**PROBLEM REQUIREMENTS:** Would you please set down the lines of the data from the one containing "Screen dimensions: 744x787" to the final line, exactly and only those?

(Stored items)
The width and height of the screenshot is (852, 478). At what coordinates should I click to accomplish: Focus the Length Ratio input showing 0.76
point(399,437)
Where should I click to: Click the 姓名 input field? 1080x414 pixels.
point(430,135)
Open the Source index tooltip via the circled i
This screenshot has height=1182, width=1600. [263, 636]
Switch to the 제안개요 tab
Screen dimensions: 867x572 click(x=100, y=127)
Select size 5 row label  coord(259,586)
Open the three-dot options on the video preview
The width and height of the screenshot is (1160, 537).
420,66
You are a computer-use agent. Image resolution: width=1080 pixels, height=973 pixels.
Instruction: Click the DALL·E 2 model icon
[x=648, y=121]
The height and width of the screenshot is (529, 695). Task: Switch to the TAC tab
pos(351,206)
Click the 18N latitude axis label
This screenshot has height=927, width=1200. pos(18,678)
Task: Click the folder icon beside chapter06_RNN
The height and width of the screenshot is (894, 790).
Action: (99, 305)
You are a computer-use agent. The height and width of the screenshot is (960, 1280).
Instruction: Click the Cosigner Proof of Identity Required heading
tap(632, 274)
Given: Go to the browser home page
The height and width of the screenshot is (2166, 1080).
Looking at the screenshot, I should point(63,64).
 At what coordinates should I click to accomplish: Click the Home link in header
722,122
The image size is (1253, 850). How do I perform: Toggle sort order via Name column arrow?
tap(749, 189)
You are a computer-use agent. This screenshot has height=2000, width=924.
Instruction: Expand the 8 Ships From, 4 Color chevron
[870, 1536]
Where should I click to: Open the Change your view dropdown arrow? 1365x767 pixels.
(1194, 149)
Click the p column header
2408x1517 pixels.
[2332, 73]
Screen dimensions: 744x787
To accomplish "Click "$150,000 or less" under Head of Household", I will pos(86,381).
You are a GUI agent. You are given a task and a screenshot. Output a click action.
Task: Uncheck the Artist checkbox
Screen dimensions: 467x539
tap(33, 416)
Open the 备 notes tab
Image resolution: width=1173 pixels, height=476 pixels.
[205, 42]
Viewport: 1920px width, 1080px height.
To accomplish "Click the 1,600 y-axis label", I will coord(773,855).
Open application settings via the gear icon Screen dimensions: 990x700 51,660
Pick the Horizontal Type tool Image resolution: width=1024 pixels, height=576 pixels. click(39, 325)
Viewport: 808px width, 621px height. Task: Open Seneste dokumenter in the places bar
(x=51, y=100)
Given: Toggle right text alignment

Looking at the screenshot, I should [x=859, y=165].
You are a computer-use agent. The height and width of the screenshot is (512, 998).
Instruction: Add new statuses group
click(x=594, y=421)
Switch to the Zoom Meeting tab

**PROBLEM SOLUTION:**
Screen dimensions: 744x787
To accomplish "Click "$150,000 or less" under Head of Household", I will pos(86,381).
You are a GUI agent. You are given a task and a screenshot. Output a click action.
Task: Uncheck the Artist checkbox
Screen dimensions: 467x539
tap(33, 416)
Open the 备 notes tab
Image resolution: width=1173 pixels, height=476 pixels.
[205, 42]
Viewport: 1920px width, 1080px height.
To accomplish "Click the 1,600 y-axis label", I will coord(773,855).
Open application settings via the gear icon Screen dimensions: 990x700 51,660
Pick the Horizontal Type tool Image resolution: width=1024 pixels, height=576 pixels. click(39, 325)
Viewport: 808px width, 621px height. Task: Open Seneste dokumenter in the places bar
(x=51, y=100)
Given: Toggle right text alignment

Looking at the screenshot, I should [x=859, y=165].
You are a computer-use agent. The height and width of the screenshot is (512, 998).
Instruction: Add new statuses group
click(x=594, y=421)
Switch to the Zoom Meeting tab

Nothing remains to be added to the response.